For the Illumination stage, the illumination maps decomposed from low-light images and normal illumination are input separately, and the enhanced illumination maps are obtained after network optimization enhancement to learn the luminance mapping relationship from low-light illumination maps to normal illumination maps. The formula is expressed as.

$$\begin{array}{c}{I}_{illum}={F}_{illum}\left({I}_{low},{I}_{normal}\right)\#\left(3-5\right)\end{array}$$

where \({I}_{illum}\) denotes the enhanced illumination map, \({I}_{low}\) denotes the illumination map obtained by decomposing the low-illumination image, and \({I}_{normal}\) denotes the illumination map obtained by decomposing the normal-illumination image, \({F}_{illum}\left(\cdot \right)\) denotes the network of the enhanced illumination map, which will accept illuminance maps under low light conditions and illuminance maps under normal light conditions to produce enhanced illuminance maps under low light conditions. The loss function is also used for optimization.

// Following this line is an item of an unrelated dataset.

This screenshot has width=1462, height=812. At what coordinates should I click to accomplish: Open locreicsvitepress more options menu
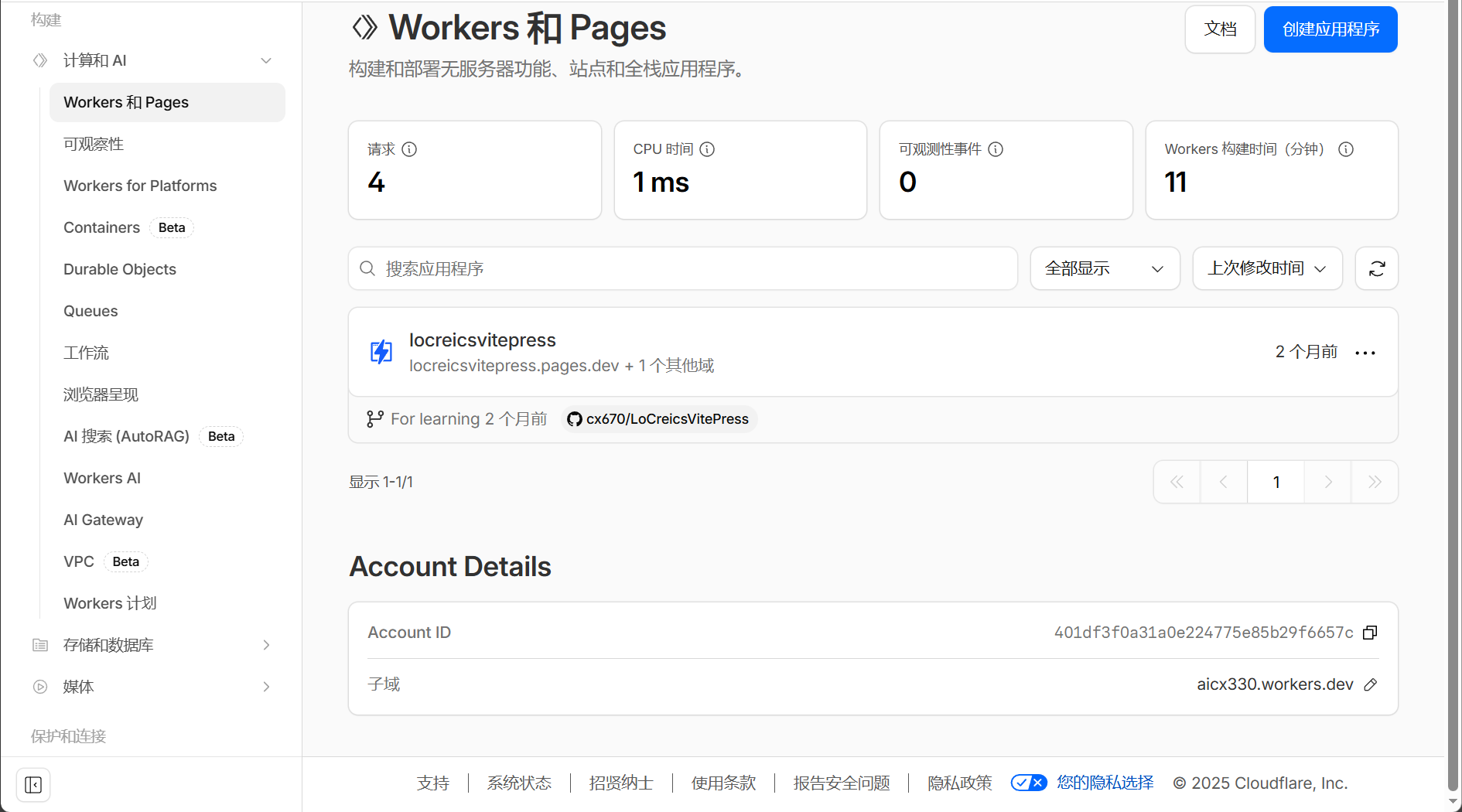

At the same time, the reflectance map obtained from the low-light image and normal light decomposition are input in the Reflectance stage respectively, and the information of the low-light reflectance map, including details and edges, is recovered by the neural network. The formula is expressed as.

$$\begin{array}{c}{R}_{reflect}={F}_{reflect}\left({R}_{low},{R}_{normal}\right)\#\left(3-6\right)\end{array}$$

where \({R}_{reflect}\) denotes the recovered reflectance map, \({R}_{low}\) denotes the reflectance map obtained by decomposing the low-light image, and \({R}_{normal}\) denotes the reflectance map obtained by decomposing the normal-light image, \({F}_{reflect}\left(\cdot \right)\) denotes the network to recover the reflectance map, which will accept reflection maps under low light conditions and reflection maps under normal light conditions to produce enhanced reflection maps under low light conditions. The loss function is also used for optimization. Finally, the outputs of Illumination and Reflectance stages are fused to obtain.

$$\begin{array}{c}{I}_{out}={I}_{illum}\cdot {R}_{reflect}\#\left(3-7\right)\end{array}$$

Low-light image enhancement optimizes the brightness of the image by decomposing the image into illumination map and reflection map to achieve the decoupling effect, brightness enhancement of the illumination map to achieve the recovery of the brightness of the original image, and recovery of the reflection map to avoid the introduction of excess noise.